Texto mostrado —
Andamos arremangados, a ver si nos convertimos. Nos lo recuerda el tiempo de preparación en el que estamos porque, sin lugar a dudas, el espíritu es una de las categorías humanas necesitada, hoy, de más atención.
Es verdad que primero, como sostén, tenemos el cuerpo. Bueno, y también como vehículo, o como realidad que nutre y da consistencia al ser. No tenemos un cuerpo, podemos decir mejor que somos un cuerpo. Quizás durante mucho tiempo, influido por determinadas filosofías, se le consideró como cárcel del alma. Como un peso. No se entendía como una realidad necesaria e intrínsecamente unida al ser. Había una especie de divorcio y de sospecha. El cuerpo era el enemigo. Y, naturalmente, todos los apetitos, o lo que pudiera dar placer, o quizás unas sensaciones placenteras, eran considerados como sospechosos, como diabólicos. Obviamente, esto que expongo, no es más que una simplificación y, por tanto, una visión reduccionista de la historia del pensamiento y de la cultura. Pero puede servir para hacernos una idea. De esta perspectiva surgía una determinada espiritualidad y una forma de cumplir lo que Dios quería para cada hombre y cada mujer. Hoy nos encontramos con una fórmula más integradora de la persona, considerándola un todo. Por lo menos en la mayoría de las veces.
Sin embargo, lo que creo que aportamos de distintivo a lo que llamamos ser hombre es, precisamente, aquello que nos hacer ser autoconscientes de nuestra diversidad y de nuestra originalidad.
El espíritu, esa categoría única del ser humano, está constantemente reclamando nuestra atención. Cierto es que, muchas veces, estamos en las ramas de un bosque de necesidades que confundimos con lo prioritario. Pero resulta que, superadas todas las carencias primarias que nos acucian, se abre paso en nuestra interioridad la gran pregunta sobre lo que somos realmente nosotros. Está aletargada, o esperando poder salir, aquella primordial identidad que se cuestiona qué hacemos aquí, adónde conducen nuestros esfuerzos, qué ponemos primero, qué se lleva todas nuestras energías…No es más que aforar el pozo de nuestra riqueza lo que pide nuestro inmenso caudal de ser.

Datos proporcionados —
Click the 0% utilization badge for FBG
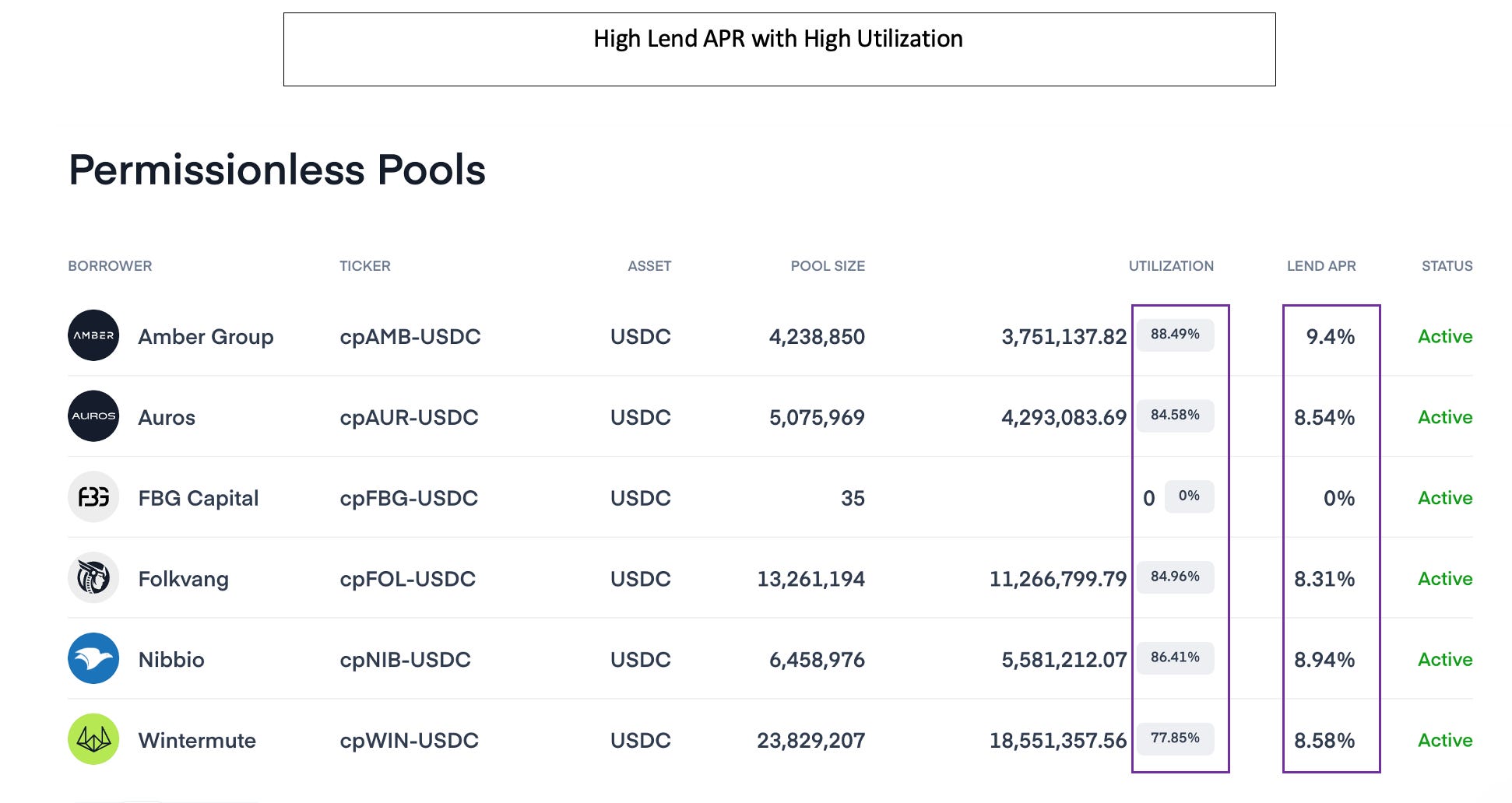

Lista de tareas —
- A) Transcribe el fragmento del texto sobre el espíritu que empieza en "Sin embargo, lo" y termina en "caudal de ser.".
- B) Enumera todo lo que, según el texto sobre el espíritu, se cuestiona «aquella primordial identidad».

Resultados por tarea —
- A)
Sin embargo, lo que creo que aportamos de distintivo a lo que llamamos ser hombre es, precisamente, aquello que nos hacer ser autoconscientes de nuestra diversidad y de nuestra originalidad.
El espíritu, esa categoría única del ser humano, está constantemente reclamando nuestra atención. Cierto es que, muchas veces, estamos en las ramas de un bosque de necesidades que confundimos con lo prioritario. Pero resulta que, superadas todas las carencias primarias que nos acucian, se abre paso en nuestra interioridad la gran pregunta sobre lo que somos realmente nosotros. Está aletargada, o esperando poder salir, aquella primordial identidad que se cuestiona qué hacemos aquí, adónde conducen nuestros esfuerzos, qué ponemos primero, qué se lleva todas nuestras energías…No es más que aforar el pozo de nuestra riqueza lo que pide nuestro inmenso caudal de ser.

- B)
- qué hacemos aquí
- adónde conducen nuestros esfuerzos
- qué ponemos primero
- qué se lleva todas nuestras energías